Berbeda dengan dirinya yang sangat peka terhadap aura, Xegio Calder Aldolph ini sangat pandai menilai tingkah laku orang lain apalagi yang terdekat dengannya, ia memiliki intuisi dan ketepatan yang cemerlang selain itu ia juga sangat disiplin, sangat bagus diposisikan sebagai manager/sekretaris dalam perusahaan, tapi yang membuat semua itu anjlok adalah ia memiliki sifat menggoda orang lain. Sedangkan Evanhard Delvin Dellbert ini memiliki sifat yang sangat berbanding terbalik dengan Gio , ia dijuluki sebagai Bad boy seantero sekolah, urak-urakan, tukang bolos, lebay tapi walaupun dijuluki Bad boy, semua pekerjaan yang diberikan kepadanya akan siap dengan cepat.

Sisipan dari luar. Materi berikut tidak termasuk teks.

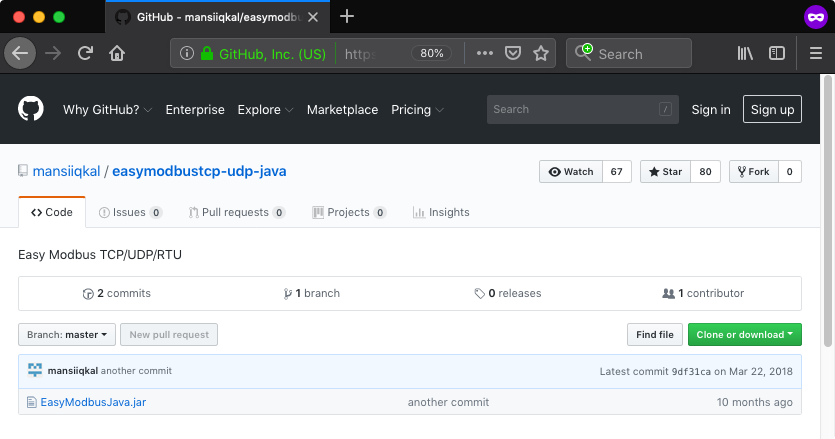Bookmark this page with the star icon
Viewport: 835px width, 439px height.
(541, 53)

Ia juga memiliki satu kelemahan.
“Seorang Reylard dengan cewek? Selama ini lo nggak pernah berhubungan sama cewek.” Ucap Evan setelah menegak habis air yang berhasil ia jangkau.
“SIAPA TUH CEWEK?” Serentak Gio dan Evan dengan mata berbinar-binar.

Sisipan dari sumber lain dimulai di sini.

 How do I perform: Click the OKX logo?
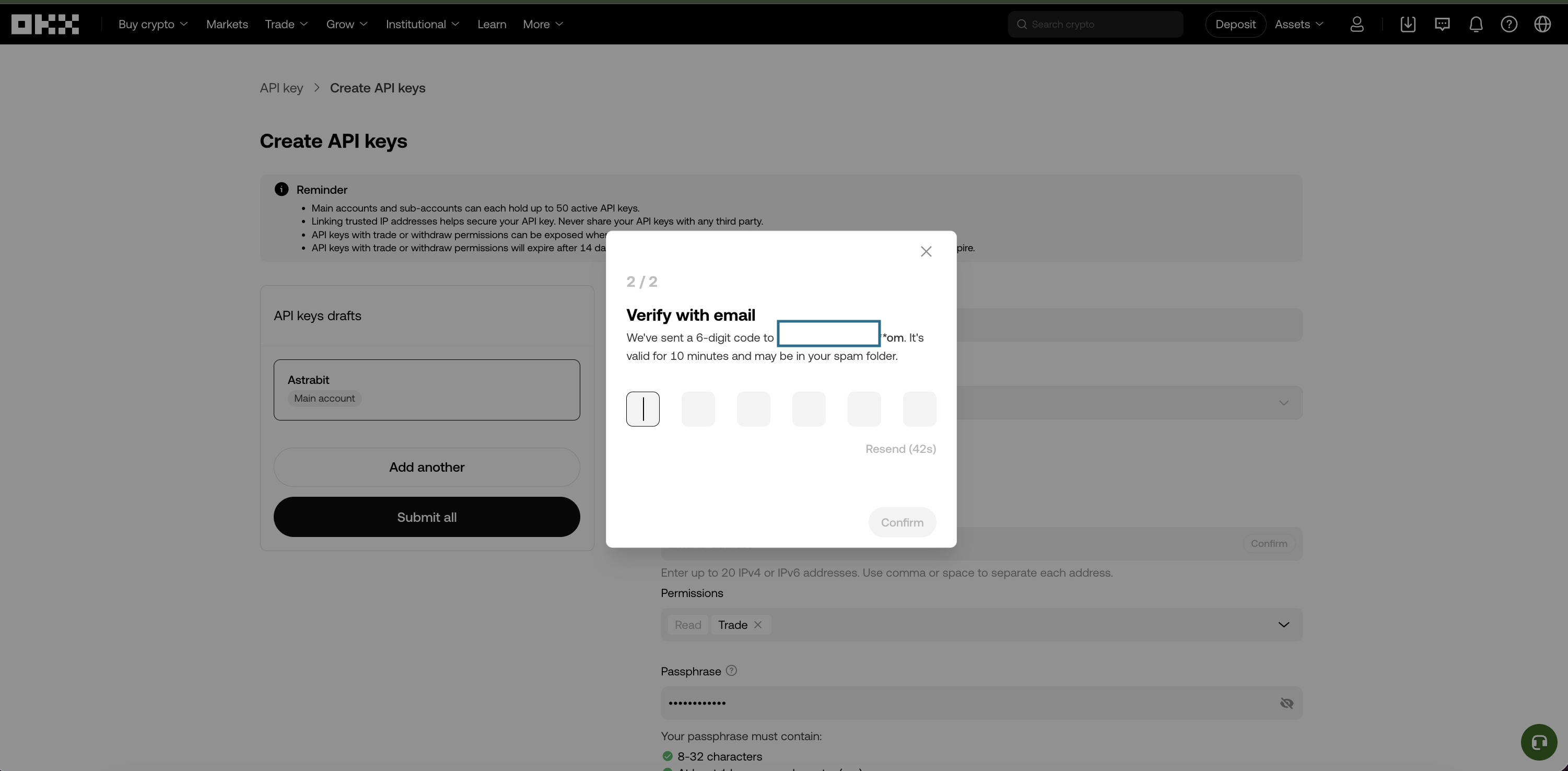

Ahhh, satu lagi sifat mereka paling menyebalkan.
Tukang kepo.
Tringggggggg
“Ahh, salah waktu banget tuh bel. Awas lo Rey, gue tagih penjelasannya.” Gio bangkit dan menoleh kearah Rey.
“Bener banget tuh. Jangan sampai lo kabur.” Ucap Evan yang diangguki Gio.

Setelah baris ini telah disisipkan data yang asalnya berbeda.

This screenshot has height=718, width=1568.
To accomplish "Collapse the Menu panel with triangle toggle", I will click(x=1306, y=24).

Ia hanya bisa menghela nafas.
……. ……. …….. ……..
Kelas telah kosong sejak sejam yang lalu, semua murid kembali kekediaman masing-masing. Tidak dengan Rey, yang masih selonjoran diatas meja sambil terdiam termenung menatap langit-langit ruang kelas. Sadar bahwa kedua temannya mengoceh sedari tadi dan hanya mendengarkan dan mengabaikan.
“Oii Rey, lo kenapa diam bae terus sih. Lo masih ngutang penjelasan ke kita lohh.” Sejak tadi Evan selalu ngoceh tidak jelas agar temennya itu sadar dari lamunannya dan memberikannya penjelasan tentang si ‘cewek’ tadi.
“Woi Gio, temen lo kenapa sih? Kayak cewek PMS aja.” Lanjut Evan yang tidak tahan dengan keterdiaman Rey.
Yang ditanya hanya menatap layar ponsel. Gio sebenarnya juga penasaran terhadap si ‘cewek’ yang ia duga tadi. Tapi, melihat Rey yang sibuk akan pikirannya. Ia mengurungkan niatnya untuk bertanya.